Testing Requirements
Pure unit tests using flutter_test. Use Mockito or mocktail to mock the Supabase client's RPC interface. Test groups: (1) happy path, (2) error paths (PostgrestException, network error), (3) edge cases (empty list, single item, maximum batch size if defined). Run `flutter test --coverage` and inspect lcov report to confirm 90%+ branch coverage on the adapter file specifically.
Do not test Supabase internals — only the adapter's behavior given mock responses.

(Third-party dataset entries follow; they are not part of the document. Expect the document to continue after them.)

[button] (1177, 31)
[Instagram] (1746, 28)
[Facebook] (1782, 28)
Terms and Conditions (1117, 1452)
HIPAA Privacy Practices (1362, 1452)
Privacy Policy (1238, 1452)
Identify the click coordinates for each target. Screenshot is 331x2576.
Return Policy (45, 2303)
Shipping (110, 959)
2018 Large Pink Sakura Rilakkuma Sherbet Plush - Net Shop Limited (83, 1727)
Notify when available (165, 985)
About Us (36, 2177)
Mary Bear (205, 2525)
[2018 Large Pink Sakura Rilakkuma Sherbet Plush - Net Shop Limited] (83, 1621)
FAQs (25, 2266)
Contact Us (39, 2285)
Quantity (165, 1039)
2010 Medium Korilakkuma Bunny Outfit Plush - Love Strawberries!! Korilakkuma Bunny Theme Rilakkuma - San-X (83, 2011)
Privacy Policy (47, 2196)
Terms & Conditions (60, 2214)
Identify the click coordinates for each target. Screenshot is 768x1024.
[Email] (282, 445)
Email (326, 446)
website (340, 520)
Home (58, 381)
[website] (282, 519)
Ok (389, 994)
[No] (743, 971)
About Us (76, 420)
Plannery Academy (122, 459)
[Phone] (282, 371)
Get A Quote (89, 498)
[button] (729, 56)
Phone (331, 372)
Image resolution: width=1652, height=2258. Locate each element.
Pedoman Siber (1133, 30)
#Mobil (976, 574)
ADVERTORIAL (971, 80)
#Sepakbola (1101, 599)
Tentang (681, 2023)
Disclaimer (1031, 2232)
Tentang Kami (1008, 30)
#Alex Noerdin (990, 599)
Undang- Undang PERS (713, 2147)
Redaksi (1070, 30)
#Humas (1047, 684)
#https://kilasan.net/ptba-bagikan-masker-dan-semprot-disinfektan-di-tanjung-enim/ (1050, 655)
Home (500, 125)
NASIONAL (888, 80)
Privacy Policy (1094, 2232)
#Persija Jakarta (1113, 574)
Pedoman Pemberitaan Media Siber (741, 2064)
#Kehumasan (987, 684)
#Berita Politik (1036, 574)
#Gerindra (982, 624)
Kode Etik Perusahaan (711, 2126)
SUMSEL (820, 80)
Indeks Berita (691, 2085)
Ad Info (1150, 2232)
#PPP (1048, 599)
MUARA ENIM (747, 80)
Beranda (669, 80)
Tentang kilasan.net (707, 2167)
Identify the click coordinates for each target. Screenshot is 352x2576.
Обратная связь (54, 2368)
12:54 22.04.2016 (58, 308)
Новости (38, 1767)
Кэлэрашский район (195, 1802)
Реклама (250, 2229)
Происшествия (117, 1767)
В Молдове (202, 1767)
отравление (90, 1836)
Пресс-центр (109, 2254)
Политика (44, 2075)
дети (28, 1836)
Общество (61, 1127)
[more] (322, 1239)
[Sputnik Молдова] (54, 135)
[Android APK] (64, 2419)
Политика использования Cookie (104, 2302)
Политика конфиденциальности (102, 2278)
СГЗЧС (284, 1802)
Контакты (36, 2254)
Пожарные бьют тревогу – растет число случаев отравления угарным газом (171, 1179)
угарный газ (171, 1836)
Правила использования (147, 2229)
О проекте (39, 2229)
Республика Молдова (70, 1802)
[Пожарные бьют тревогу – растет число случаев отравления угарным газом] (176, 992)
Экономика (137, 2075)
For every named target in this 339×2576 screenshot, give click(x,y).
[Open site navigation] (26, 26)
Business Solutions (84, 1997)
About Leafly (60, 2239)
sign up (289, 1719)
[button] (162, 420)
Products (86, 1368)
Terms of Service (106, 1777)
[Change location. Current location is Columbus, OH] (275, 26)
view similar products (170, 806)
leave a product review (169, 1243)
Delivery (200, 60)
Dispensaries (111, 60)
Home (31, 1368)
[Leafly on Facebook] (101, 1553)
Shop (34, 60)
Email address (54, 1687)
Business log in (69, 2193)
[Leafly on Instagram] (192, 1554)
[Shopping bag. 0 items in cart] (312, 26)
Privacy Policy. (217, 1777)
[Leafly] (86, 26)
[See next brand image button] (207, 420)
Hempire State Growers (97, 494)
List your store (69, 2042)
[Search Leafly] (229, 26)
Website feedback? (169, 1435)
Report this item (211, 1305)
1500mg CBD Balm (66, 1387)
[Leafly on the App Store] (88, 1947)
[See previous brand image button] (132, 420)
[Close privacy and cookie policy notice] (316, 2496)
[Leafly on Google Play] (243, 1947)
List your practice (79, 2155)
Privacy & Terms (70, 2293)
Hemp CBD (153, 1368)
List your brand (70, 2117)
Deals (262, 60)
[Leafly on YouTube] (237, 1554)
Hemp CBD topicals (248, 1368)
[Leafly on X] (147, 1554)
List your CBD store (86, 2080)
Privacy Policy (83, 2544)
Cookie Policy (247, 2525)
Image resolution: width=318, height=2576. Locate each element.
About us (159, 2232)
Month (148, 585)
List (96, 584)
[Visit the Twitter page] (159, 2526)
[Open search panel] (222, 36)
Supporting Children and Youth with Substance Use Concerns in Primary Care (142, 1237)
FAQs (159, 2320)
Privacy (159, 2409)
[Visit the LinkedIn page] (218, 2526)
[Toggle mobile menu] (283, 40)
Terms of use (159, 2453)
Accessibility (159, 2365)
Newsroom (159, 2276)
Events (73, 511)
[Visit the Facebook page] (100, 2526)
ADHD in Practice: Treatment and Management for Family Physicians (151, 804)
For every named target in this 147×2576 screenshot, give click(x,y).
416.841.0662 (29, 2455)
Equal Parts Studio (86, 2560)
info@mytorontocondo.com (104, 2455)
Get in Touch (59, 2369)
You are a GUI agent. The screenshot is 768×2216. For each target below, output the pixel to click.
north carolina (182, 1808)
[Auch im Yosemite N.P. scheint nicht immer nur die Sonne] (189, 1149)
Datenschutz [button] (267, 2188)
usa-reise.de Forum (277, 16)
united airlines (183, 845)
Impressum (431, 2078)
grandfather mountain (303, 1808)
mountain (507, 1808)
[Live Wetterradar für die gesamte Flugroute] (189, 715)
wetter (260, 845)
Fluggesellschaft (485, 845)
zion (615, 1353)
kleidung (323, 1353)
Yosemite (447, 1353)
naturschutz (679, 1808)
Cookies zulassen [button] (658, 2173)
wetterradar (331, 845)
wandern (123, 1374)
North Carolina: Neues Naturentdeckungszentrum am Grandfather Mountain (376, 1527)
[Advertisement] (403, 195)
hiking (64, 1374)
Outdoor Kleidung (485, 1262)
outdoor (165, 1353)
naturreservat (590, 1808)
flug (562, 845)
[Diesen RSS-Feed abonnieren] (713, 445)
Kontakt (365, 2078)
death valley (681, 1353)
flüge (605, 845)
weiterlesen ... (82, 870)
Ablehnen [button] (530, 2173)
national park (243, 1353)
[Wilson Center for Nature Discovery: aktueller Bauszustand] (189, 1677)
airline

Adding recorded_by_user_id to the activities table and writing correct RLS policies is error-prone: overly permissive policies would allow coordinators to record activities under arbitrary user IDs they do not manage, while overly restrictive policies would silently block valid proxy inserts. A policy defect here would either create a security vulnerability or break the entire proxy feature at runtime.
Mitigation & Contingency
Mitigation: Write RLS policies in a local Supabase emulator first. Include policy unit tests using pg_tap or supabase test helpers. Have a second reviewer check the migration SQL before merging. Explicitly test the three cases: coordinator inserting for their own mentors (should succeed), coordinator inserting for another chapter's mentors (should fail), peer mentor inserting for themselves (should succeed as before).
Contingency: If a policy defect is discovered in staging, roll back the migration with a down-migration script. Delay feature release until the policy is corrected and re-verified. Apply a feature flag to keep the proxy entry point hidden from coordinators until the fix is confirmed.
The insert_bulk_activities RPC must behave atomically — a failure on row 7 of 12 must roll back rows 1–6. If Supabase's RPC transaction handling is misconfigured or if network interruptions cause partial acknowledgements, some peer mentors could receive duplicate or missing activity records, directly corrupting Bufdir statistics for the coordinator's chapter.
Mitigation & Contingency
Mitigation: Implement the RPC as a PostgreSQL function with explicit BEGIN/EXCEPTION/END block to guarantee atomicity. Add an integration test that inserts a batch where one row violates a unique constraint and asserts zero rows are committed. Document the transaction semantics in code comments.
Contingency: If atomicity cannot be guaranteed via RPC (e.g., due to Supabase plan limitations), fall back to a sequential insert loop with a compensating DELETE in case of partial failure, and surface a clear error to the coordinator listing which mentors failed and which succeeded.